(Excerpted text):
[Start]

Lazy Mary’s Citrus Tart
If I find the word ‘lazy’ in the title of a recipe, it’s just… I feel like I can breathe a sigh of relief. Finally, a recipe that couples my deep love for pie with my deep appreciation for sitting on my porch, sipping drinks, and talking trash. You mean I can have both homemade pie and lazy trash-talking all in one sweet situation!?
Well… yes, and also NO. You can have your pie (tart), but like any good pie, you’re going to have to work for it.
Yea. We can talk about it. I’m going to make us.
First, let’s talk about citrus!
The original recipe for this lazy / not-so-lazy tart calls for a Meyer Lemon. A whole Meyer Lemon. Peel, pith, insides. The whole shebang.
Meyer Lemons are all well and good, and you should totally use a big juicy one for this recipe. I happen to live inside this mess of citrus in The French Quarter and wanted to find a way to incorporate this crazy citrus into my tart.
These are calamondins! New fruit from my new city. Tiny, very tart, thin-skinned, lightly seeded citrus fruits. I halved these, scooped out the sneaky seeds, and added them to a blender for the pie filling.
This recipe (originally from this month’s Food and Wine Magazine featuring Food52!!!) is one part lazy, one part (what’s the opposite of lazy?) NOTlazy.
The tart crust uses both vegetable shortening and butter. I usually use an all-butter crust, but wanted to stay true to the recipe and experiment with a combination of fats. Vegetable shortening adds a crispness and stability to the tart crust.
Pro tip: This tart crust is most successful if the vegetable shortening is chilled before incorporating into the crust.

[End]

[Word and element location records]
[Start]

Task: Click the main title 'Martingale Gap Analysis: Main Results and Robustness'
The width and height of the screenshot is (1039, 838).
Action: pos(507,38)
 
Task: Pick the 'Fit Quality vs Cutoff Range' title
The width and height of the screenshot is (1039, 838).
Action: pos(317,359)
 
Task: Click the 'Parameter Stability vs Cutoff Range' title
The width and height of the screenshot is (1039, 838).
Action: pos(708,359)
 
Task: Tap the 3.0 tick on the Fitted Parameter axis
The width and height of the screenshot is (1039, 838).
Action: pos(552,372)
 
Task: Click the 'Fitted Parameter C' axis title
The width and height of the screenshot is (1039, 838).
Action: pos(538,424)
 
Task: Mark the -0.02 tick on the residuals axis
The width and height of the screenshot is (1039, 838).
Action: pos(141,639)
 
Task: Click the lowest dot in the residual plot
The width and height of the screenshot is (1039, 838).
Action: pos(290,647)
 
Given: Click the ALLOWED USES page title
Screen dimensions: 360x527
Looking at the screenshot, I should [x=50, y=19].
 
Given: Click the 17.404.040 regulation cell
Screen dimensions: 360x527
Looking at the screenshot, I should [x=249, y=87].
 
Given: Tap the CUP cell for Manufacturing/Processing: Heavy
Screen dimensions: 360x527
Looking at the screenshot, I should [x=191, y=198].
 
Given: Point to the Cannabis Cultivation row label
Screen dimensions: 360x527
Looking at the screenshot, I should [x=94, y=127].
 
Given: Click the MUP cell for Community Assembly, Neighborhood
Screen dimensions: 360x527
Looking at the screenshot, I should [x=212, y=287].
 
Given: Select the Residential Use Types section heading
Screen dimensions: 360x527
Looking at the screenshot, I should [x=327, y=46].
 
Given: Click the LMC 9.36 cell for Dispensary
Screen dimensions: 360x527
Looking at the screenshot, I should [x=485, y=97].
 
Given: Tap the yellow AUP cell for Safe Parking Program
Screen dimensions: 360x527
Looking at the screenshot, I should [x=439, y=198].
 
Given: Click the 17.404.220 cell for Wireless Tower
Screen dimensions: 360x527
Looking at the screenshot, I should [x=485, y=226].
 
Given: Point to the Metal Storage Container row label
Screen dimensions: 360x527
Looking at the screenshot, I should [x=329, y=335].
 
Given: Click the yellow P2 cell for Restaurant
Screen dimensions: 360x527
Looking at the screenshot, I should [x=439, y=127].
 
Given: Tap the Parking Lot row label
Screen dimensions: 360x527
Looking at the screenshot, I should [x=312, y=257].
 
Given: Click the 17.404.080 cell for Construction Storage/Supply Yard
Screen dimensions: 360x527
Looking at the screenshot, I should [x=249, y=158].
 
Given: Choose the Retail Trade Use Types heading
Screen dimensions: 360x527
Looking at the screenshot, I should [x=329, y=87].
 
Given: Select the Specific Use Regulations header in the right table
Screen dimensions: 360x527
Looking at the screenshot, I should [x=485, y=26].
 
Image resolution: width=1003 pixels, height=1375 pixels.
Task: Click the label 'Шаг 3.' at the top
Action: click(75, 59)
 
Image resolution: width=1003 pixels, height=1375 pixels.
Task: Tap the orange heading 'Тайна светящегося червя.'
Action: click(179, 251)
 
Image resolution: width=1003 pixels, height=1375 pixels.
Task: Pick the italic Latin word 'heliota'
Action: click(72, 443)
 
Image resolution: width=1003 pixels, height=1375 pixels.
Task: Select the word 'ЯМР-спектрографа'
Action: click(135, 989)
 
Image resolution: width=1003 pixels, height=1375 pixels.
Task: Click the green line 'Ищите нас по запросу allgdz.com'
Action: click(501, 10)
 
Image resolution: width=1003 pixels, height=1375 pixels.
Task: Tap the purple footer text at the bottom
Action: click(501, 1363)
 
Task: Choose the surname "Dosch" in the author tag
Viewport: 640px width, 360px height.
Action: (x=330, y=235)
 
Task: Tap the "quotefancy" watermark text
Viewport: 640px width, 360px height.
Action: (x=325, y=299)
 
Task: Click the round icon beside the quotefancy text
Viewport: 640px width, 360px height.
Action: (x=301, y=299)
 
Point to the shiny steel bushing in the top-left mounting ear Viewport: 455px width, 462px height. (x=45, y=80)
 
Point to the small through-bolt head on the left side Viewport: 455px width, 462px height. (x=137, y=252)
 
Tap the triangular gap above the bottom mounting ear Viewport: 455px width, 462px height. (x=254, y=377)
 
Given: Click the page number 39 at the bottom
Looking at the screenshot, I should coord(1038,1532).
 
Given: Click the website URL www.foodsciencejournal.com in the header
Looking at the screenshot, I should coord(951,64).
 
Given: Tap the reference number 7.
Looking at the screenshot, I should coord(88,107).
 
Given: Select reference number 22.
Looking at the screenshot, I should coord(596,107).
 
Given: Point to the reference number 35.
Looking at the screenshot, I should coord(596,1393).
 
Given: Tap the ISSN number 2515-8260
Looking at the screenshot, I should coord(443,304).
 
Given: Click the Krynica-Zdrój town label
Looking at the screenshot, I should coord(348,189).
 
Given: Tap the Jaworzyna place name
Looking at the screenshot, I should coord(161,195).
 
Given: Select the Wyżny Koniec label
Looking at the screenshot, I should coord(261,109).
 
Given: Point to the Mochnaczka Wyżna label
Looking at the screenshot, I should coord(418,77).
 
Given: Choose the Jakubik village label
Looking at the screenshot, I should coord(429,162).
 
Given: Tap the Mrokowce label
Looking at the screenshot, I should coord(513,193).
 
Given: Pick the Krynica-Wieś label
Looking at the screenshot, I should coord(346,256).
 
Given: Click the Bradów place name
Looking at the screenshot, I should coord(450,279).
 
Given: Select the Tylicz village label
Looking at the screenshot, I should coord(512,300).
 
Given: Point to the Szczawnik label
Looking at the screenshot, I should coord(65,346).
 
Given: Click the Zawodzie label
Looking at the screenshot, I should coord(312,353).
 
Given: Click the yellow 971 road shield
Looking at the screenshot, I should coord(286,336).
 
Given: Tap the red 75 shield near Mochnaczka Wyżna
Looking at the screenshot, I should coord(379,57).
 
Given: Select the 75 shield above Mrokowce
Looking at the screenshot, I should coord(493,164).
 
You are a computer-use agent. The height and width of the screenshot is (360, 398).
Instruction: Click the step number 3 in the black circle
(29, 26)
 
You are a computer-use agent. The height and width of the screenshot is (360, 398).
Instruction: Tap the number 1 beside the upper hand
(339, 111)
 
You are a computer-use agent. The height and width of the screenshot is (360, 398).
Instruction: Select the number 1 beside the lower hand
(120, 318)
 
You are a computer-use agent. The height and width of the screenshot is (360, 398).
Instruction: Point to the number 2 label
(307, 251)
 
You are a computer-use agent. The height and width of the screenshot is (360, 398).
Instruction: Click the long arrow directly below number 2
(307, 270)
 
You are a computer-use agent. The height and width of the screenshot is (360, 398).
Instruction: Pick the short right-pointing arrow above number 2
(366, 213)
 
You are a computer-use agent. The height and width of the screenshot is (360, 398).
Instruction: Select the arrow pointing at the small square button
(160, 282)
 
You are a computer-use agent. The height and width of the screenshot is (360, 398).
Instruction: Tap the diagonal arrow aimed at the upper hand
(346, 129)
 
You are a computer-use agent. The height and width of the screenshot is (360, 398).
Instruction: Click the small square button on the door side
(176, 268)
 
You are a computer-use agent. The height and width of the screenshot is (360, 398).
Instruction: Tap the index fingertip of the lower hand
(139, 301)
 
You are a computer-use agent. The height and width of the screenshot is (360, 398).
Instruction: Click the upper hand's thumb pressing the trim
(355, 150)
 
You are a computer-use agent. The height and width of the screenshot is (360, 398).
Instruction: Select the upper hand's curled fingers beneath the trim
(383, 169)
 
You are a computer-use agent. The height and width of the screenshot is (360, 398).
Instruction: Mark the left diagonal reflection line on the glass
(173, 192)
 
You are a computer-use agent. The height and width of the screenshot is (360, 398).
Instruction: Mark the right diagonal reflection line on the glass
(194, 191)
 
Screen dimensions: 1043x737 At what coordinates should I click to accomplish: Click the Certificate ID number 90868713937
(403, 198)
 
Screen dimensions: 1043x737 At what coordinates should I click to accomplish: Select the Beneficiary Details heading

[End]

(Set task): Echo back the citrus tart recipe text in full, word for word.

(Answer to the exercise):
Lazy Mary’s Citrus Tart
If I find the word ‘lazy’ in the title of a recipe, it’s just… I feel like I can breathe a sigh of relief. Finally, a recipe that couples my deep love for pie with my deep appreciation for sitting on my porch, sipping drinks, and talking trash. You mean I can have both homemade pie and lazy trash-talking all in one sweet situation!?
Well… yes, and also NO. You can have your pie (tart), but like any good pie, you’re going to have to work for it.
Yea. We can talk about it. I’m going to make us.
First, let’s talk about citrus!
The original recipe for this lazy / not-so-lazy tart calls for a Meyer Lemon. A whole Meyer Lemon. Peel, pith, insides. The whole shebang.
Meyer Lemons are all well and good, and you should totally use a big juicy one for this recipe. I happen to live inside this mess of citrus in The French Quarter and wanted to find a way to incorporate this crazy citrus into my tart.
These are calamondins! New fruit from my new city. Tiny, very tart, thin-skinned, lightly seeded citrus fruits. I halved these, scooped out the sneaky seeds, and added them to a blender for the pie filling.
This recipe (originally from this month’s Food and Wine Magazine featuring Food52!!!) is one part lazy, one part (what’s the opposite of lazy?) NOTlazy.
The tart crust uses both vegetable shortening and butter. I usually use an all-butter crust, but wanted to stay true to the recipe and experiment with a combination of fats. Vegetable shortening adds a crispness and stability to the tart crust.
Pro tip: This tart crust is most successful if the vegetable shortening is chilled before incorporating into the crust.